I planned to enter college adorned with individual braids and then find a black hairdresser once I settled into school. I’d then wear my hair pressed like I had K-12th grades. Well my plan did not come to pass in the time frame which I anticipated. I took down my braids during a fall break while visiting my family in Arkansas. I was thankful to have my aunt help me in caring for my hair since I was away from my mother. Much to my aunt’s dismay my hair wasn’t permed so she could not style it quickly. Instead of straightening my hair, she opted to give me twisties. I loved it – my hair looked beautiful when she finished. Little did I know, this would become a staple style of mine. How ironic that my aunt who perms her hair created this style for me?
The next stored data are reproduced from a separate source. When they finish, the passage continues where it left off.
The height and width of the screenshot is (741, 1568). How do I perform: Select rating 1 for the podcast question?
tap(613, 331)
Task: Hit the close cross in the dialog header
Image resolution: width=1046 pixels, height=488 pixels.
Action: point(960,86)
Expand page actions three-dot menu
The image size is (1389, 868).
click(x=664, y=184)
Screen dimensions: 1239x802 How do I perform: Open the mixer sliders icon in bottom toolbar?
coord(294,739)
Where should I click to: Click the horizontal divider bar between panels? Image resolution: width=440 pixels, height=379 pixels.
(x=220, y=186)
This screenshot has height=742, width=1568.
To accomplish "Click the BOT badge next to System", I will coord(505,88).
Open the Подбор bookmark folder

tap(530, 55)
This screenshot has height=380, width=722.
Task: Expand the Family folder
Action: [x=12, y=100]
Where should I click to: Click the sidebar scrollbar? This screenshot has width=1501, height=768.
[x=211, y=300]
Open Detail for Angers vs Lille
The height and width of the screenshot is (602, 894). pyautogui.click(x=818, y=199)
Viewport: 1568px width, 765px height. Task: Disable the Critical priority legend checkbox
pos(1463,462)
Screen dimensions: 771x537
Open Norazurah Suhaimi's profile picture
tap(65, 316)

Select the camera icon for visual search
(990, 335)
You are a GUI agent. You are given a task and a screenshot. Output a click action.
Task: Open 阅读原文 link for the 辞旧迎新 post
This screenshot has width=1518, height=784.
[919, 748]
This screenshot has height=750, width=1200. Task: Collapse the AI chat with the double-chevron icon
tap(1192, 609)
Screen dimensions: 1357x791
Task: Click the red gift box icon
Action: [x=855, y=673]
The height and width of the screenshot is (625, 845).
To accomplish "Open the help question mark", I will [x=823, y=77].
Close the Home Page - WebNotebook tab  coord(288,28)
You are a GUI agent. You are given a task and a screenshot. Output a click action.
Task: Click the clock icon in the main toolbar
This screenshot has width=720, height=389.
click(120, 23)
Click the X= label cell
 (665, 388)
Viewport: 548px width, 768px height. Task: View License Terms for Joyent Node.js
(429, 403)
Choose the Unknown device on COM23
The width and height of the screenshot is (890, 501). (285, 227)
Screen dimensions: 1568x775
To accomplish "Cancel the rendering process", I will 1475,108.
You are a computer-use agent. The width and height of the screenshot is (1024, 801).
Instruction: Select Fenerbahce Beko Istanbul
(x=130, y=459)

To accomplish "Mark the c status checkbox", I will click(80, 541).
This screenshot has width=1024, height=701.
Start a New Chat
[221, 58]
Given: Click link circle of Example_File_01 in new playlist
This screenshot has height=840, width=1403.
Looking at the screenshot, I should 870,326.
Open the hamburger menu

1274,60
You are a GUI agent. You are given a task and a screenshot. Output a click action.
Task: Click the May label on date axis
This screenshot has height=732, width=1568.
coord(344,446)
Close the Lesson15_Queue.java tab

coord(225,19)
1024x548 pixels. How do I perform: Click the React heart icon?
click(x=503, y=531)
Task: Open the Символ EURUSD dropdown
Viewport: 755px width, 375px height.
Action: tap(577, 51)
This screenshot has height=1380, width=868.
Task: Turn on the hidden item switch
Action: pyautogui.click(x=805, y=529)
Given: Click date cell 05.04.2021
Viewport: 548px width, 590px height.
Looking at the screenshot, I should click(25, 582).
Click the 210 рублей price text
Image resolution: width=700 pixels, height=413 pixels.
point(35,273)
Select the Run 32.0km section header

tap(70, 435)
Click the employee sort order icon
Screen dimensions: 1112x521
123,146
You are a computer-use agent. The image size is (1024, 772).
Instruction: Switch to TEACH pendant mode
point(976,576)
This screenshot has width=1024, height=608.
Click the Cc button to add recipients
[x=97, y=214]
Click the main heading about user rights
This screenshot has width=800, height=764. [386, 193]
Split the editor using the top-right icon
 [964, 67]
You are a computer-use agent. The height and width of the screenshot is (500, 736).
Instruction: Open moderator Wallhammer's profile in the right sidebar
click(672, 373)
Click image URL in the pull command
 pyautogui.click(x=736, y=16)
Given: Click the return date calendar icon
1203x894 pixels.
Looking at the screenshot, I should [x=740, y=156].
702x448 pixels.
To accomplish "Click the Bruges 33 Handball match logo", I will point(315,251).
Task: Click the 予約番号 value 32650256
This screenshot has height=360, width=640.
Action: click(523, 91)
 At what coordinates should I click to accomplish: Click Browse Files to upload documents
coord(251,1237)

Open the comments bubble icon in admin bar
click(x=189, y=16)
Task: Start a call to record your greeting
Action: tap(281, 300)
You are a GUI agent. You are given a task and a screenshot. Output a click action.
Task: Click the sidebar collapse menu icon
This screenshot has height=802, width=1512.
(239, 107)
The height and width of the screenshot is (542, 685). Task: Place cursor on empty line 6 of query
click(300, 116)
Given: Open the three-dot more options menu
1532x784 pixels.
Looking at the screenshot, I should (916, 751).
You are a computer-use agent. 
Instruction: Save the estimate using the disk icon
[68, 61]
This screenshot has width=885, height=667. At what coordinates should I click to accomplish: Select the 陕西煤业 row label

About this time, the natural hair movement was beginning – many women cut off their permed hair; Pantene launched their “Relaxed to Natural” shampoo and conditioner targeted towards African American women; black women were beginning to don more curly hairstyles, share tips with one another and compliment each other’s curls. Pretty soon more companies were marketing towards the trend and I was trying discover which products worked for me. It seemed like nothing worked for my hair type or no product met it’s claim. I got through using the hair grease, lotion and oils familiar to me growing up. I was always open to trying the new products hitting the market but I did not find any product I loved.
I learned from a curl friend about CurlyNikki.com and NaturallyCurly.com which aided me on my journey. I learned from another curl friend that certain products only work in conjunction with another product or that it is formulated for someone with a looser curl pattern. The learning stage of reading blogs and talking to friends played an important role in developing my haircare regimen.
College was the time of discovering and trying out new hairstyles, hair products and techniques. One technique I learned was cowashing, or washing my hair with conditioner instead of shampoo to refresh my curls during the week and not dry them out. Post college, I continue to learn about my hair’s needs and engage in the natural hair community to learn how to best care for my hair and get ideas of new styles and techniques.
I will never complete my learning. There will be new styles to try, techniques to learn, a new finding in ingredients and subsequent push to test effectiveness. I am grateful for the woes of this journey as well as the joy. I am most grateful that I have sisters and brothers on the journey with me as together we learn, celebrate one another, and promote this beautiful natural hair movement.